> [Given instruction]: Print the records from the line containing "Given: Select the AAA+ 3Y cell 1.8850" through the line containing "Looking at the", reproducing those lines exactly and omitting the pictures.

> [Input data]:
'''

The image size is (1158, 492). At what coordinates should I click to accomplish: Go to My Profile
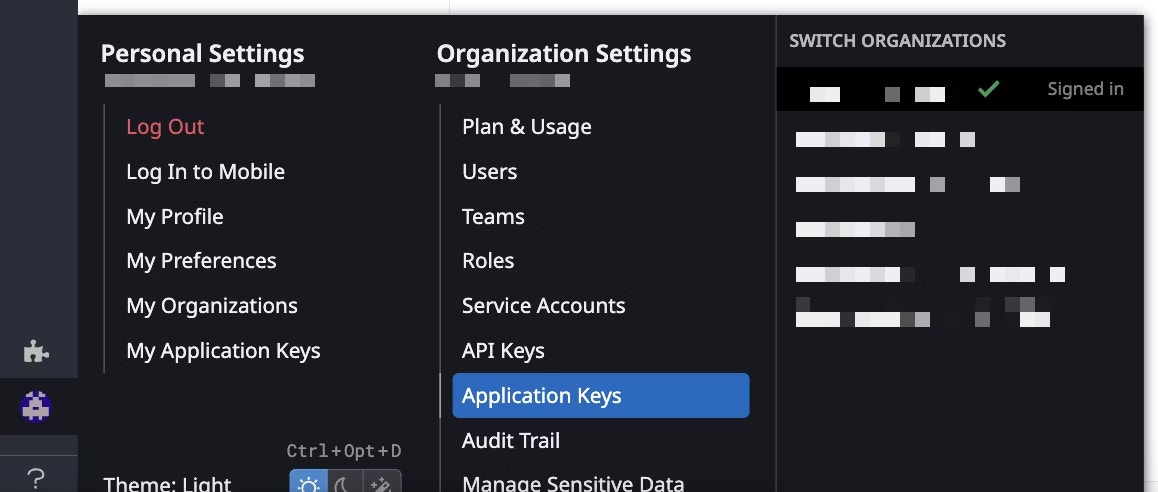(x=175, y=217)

'''
'''

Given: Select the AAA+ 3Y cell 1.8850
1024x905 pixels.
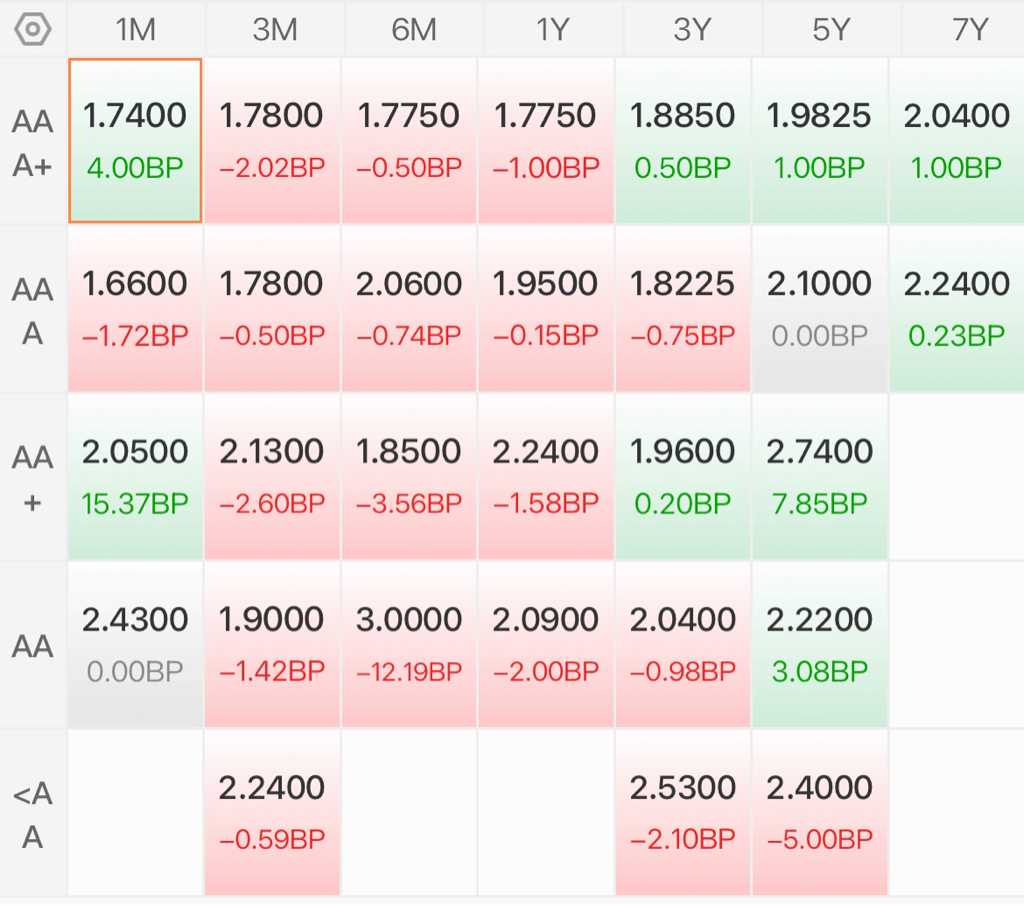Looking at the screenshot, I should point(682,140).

'''

> [Solution for this problem]:
Given: Select the AAA+ 3Y cell 1.8850
1024x905 pixels.
Looking at the screenshot, I should point(682,140).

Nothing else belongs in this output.